Elections Canada, a non-partisan government agency responsible for administering general elections and byelections, paid GHI to supply it with disposable gloves.  

While cabinet ministers are permitted to retain shares in private companies that they previously held before taking office, said companies may not receive federal contracts. 

According to Elections Canada, the contract began on Jan. 5 2024 and will run until the end of the year, and presently remains active. However, the agency said it has yet to make an order for the products. 

Conservative ethics critic Michael Barrett called for an independent investigation, saying he planned to refer the information to Canada’s ethics commissioner Konrad von Finckenstein.

“We need that independent investigation,” Barrett told Global News. “Randy Boissonnault should not be serving in the federal cabinet if he is found guilty of breaking Canada’s ethics laws.”

Boissonnault said that as of late June of this year, he no longer holds a 50% share in GHI due to the “politicization of his shareholder status.”

The Edmonton Centre MP is already in hot water over a previous GHI deal after a string of text messages surfaced from 2022 which led to three ethics probes into his relationship with the company.

When text messages referring to “Randy” were presented to the investigating committee last month, Stephen Anderson, Boisonnault’s GHI co-founder, not only claimed that they were not referring to him, but that they were a series of accidental text messages about someone with a different name. 

While Anderson would not provide the identity of who the “autocorrected texts” were referring to, he repeatedly stated that it was not Boissonnault.

Initially, the defence was that there are many “Randys” in Canada and that the text messages would have likely just been referring to another Randy employed at the 121-person company.
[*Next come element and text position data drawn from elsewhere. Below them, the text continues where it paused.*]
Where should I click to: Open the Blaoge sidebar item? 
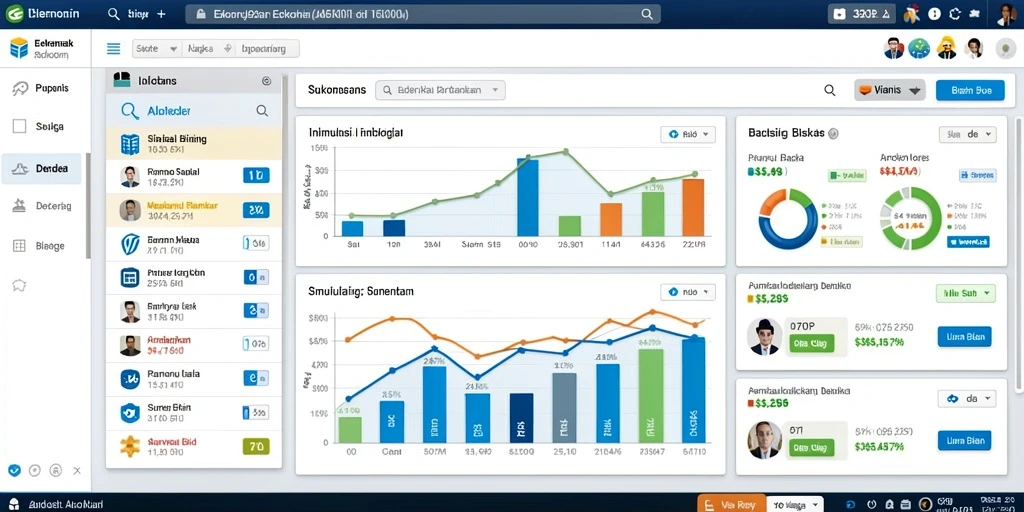tap(40, 246)
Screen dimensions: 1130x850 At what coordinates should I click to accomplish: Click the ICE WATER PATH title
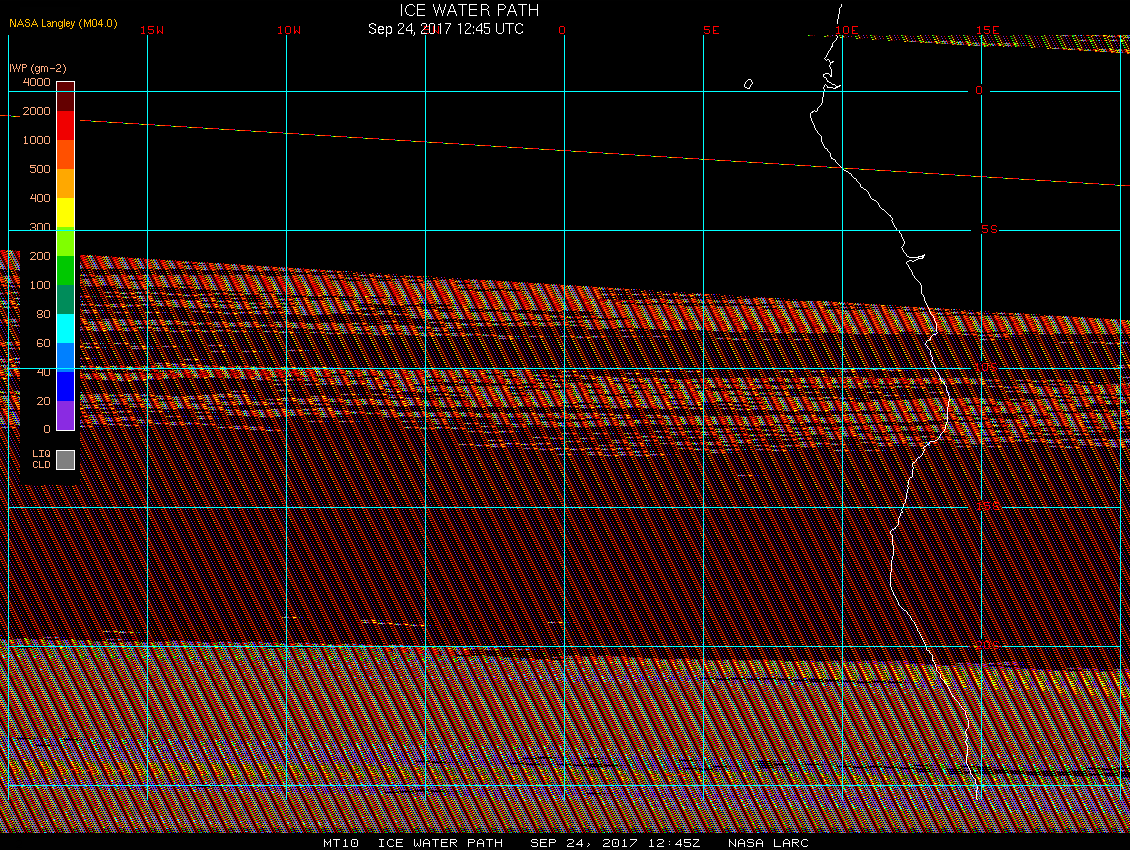(x=469, y=10)
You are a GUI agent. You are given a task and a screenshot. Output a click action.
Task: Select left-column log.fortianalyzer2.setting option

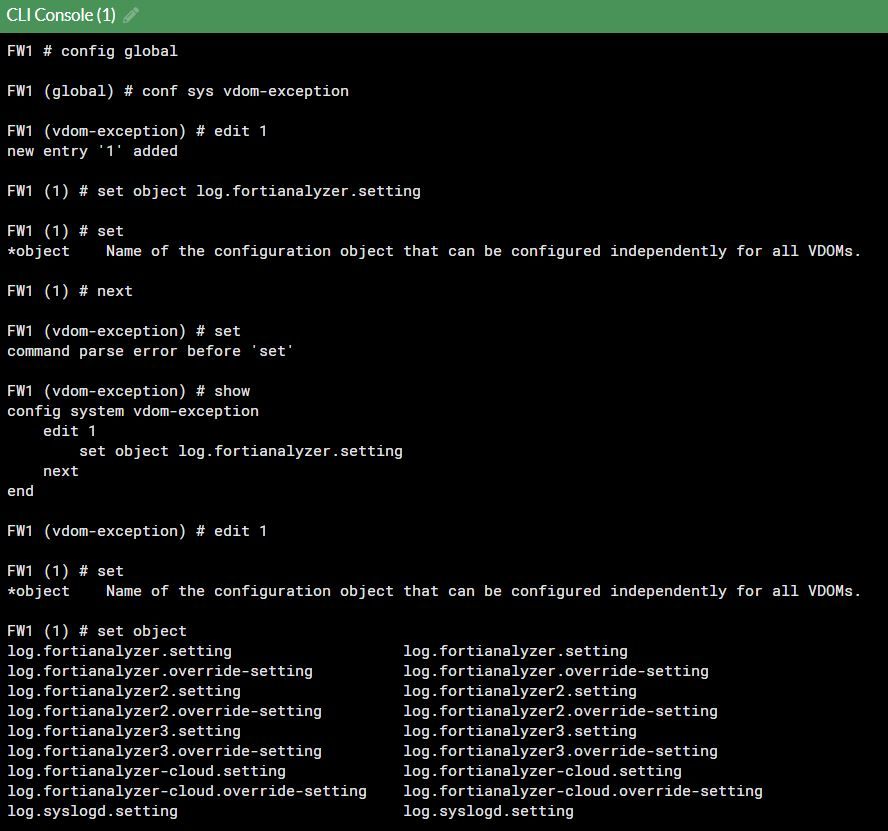click(x=124, y=691)
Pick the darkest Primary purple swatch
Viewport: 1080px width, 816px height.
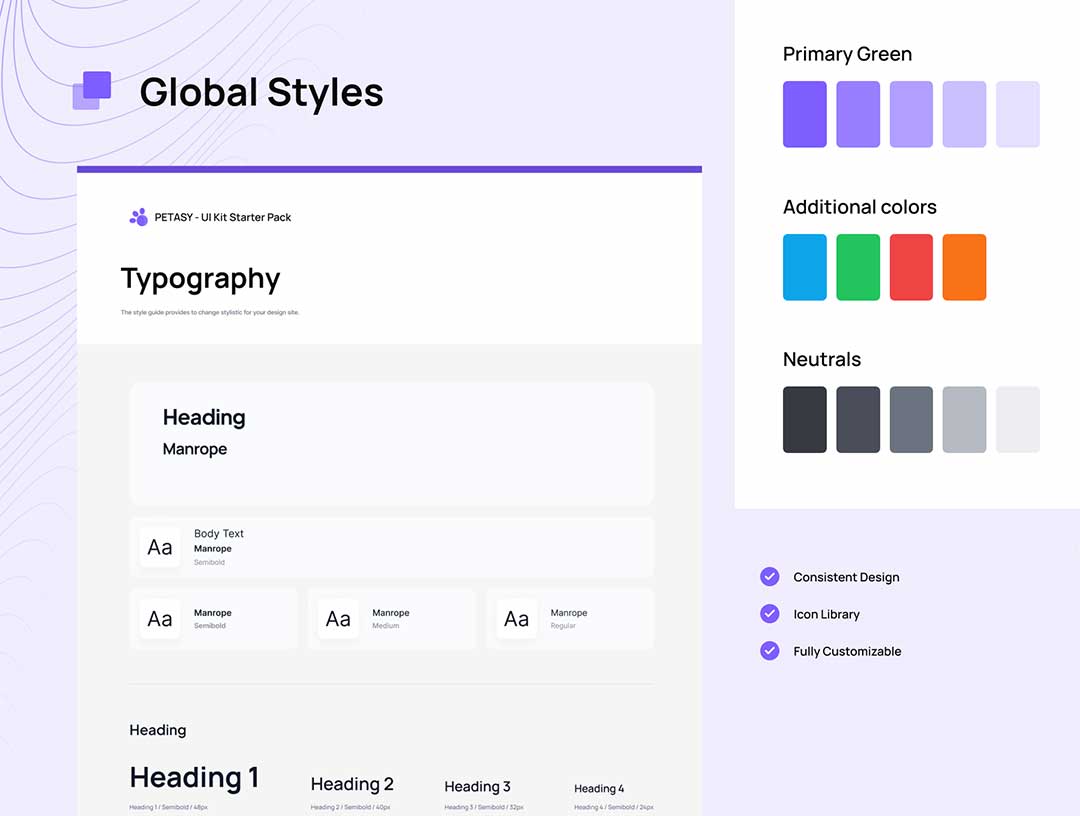pos(804,114)
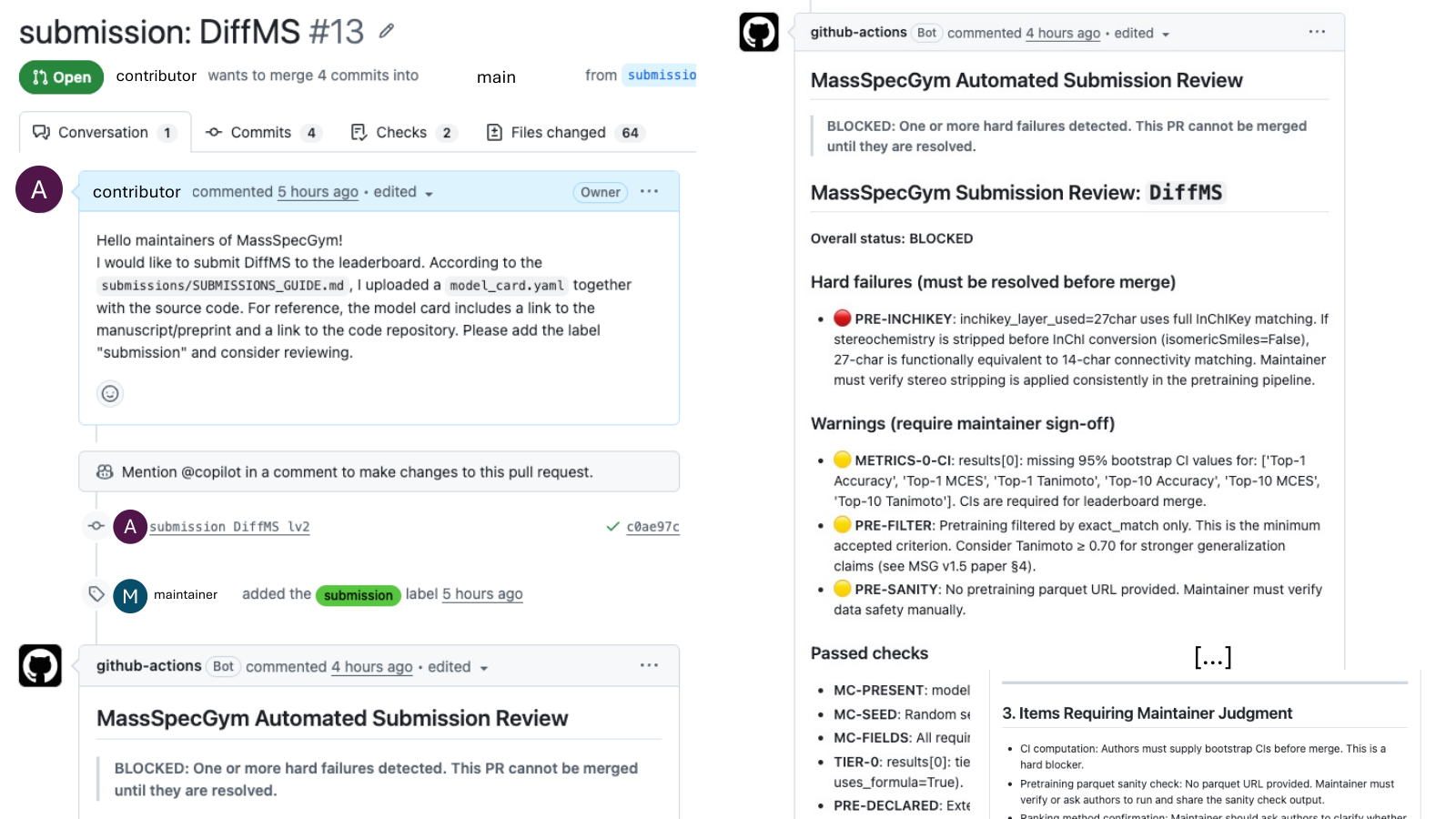Open commit hash c0ae97c link

click(x=652, y=527)
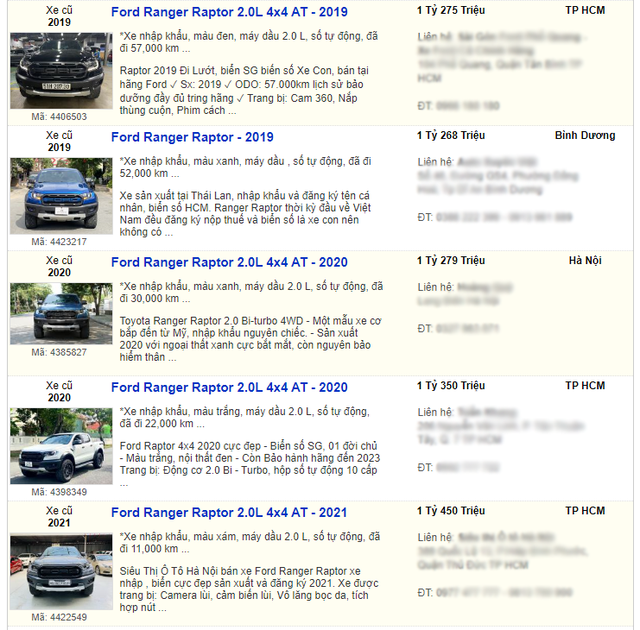Image resolution: width=640 pixels, height=630 pixels.
Task: Click the 1 Tỷ 279 Triệu price
Action: [451, 260]
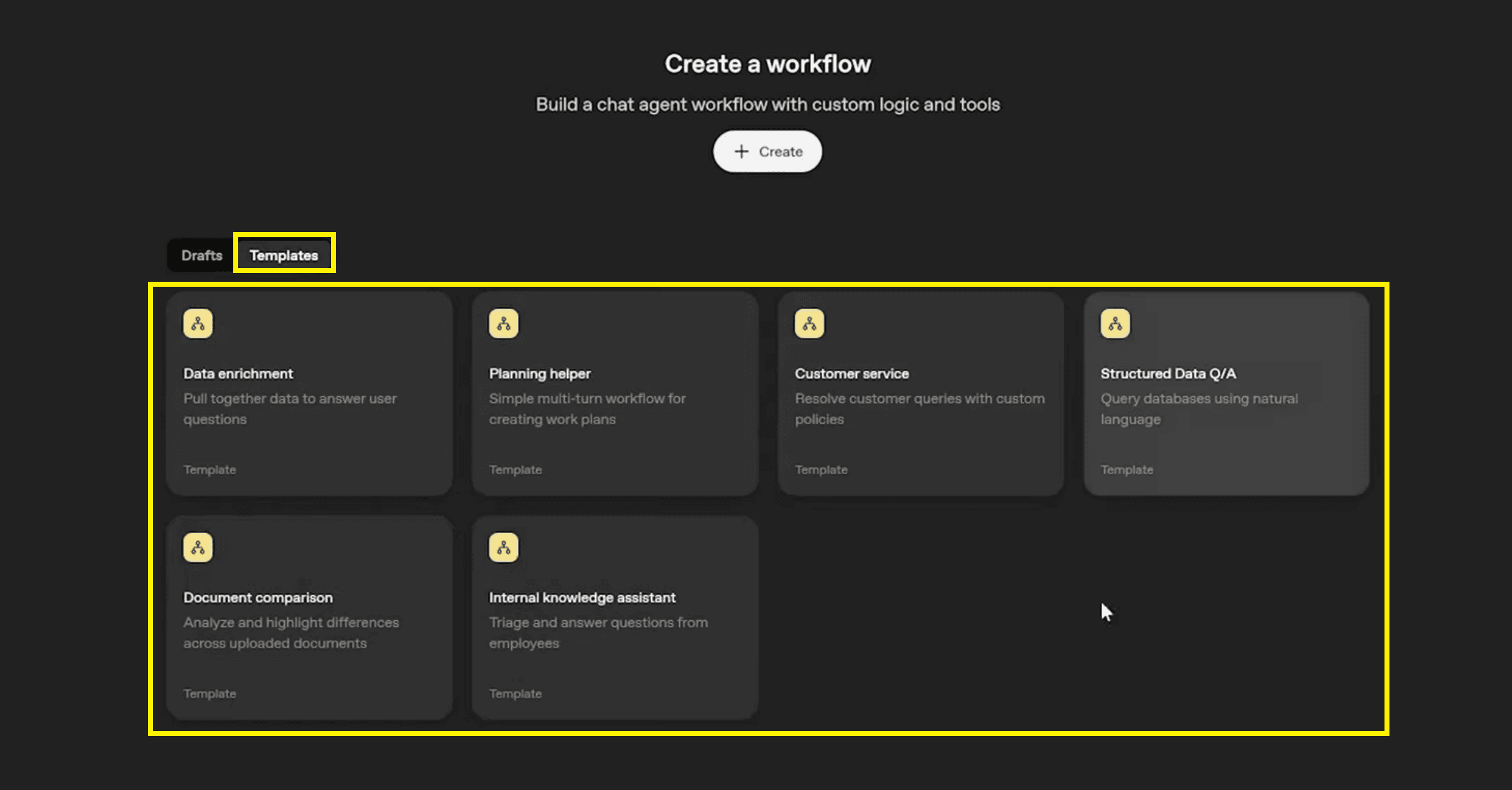Select the Templates tab
Image resolution: width=1512 pixels, height=790 pixels.
click(284, 255)
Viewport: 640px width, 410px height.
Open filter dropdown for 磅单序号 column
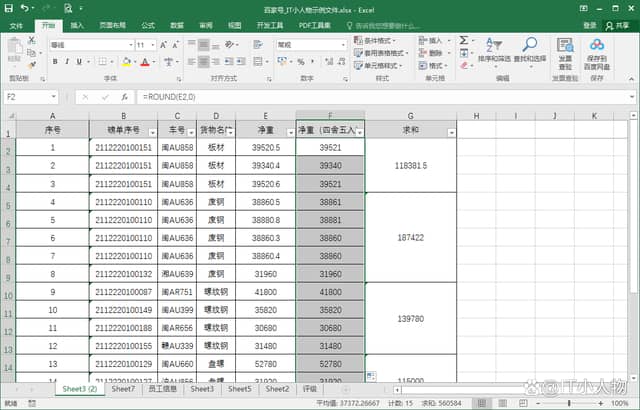(x=151, y=132)
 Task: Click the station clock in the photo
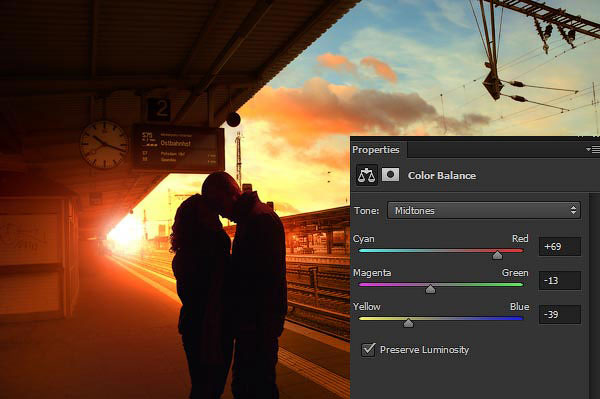coord(104,145)
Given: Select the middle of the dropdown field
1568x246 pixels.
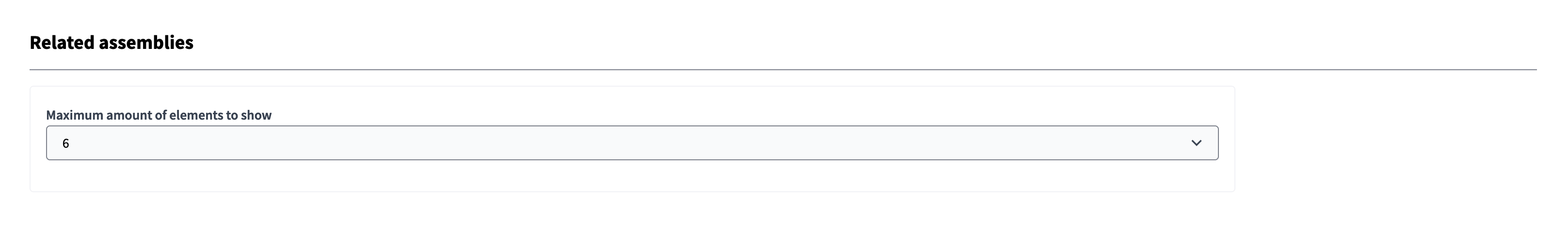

von Finckenstein initially looked into Boissonnault in May of this year regarding the possibility that he had still been actively operating the company while in office. 

Then a second preliminary probe occurred in June after text messages surfaced referring to someone named “Randy” asking for a “partner call.”

In both cases, von Finckenstein didn’t think it was necessary to launch a formal investigation.

However, while the committee was discussing the ArriveCAN probe on Thursday, Barrett asked von Finkenstein if he had watched Anderson’s recent testimony regarding the newly surfaced texts.

“Does this new information require a further look into the matter by you?” asked Barrett.

The commissioner responded by saying that while he was initially satisfied with Boissionault’s claim, the new text messages were a problem. 

“We looked at all of that, and there was absolutely no way that there was contact between him and Mr. Anderson. Now this new stuff has come up,” Von Finckenstein said.

Boissonnault did not respond to True North’s request for comment, however, he is expected to testify before the ethics committee in September.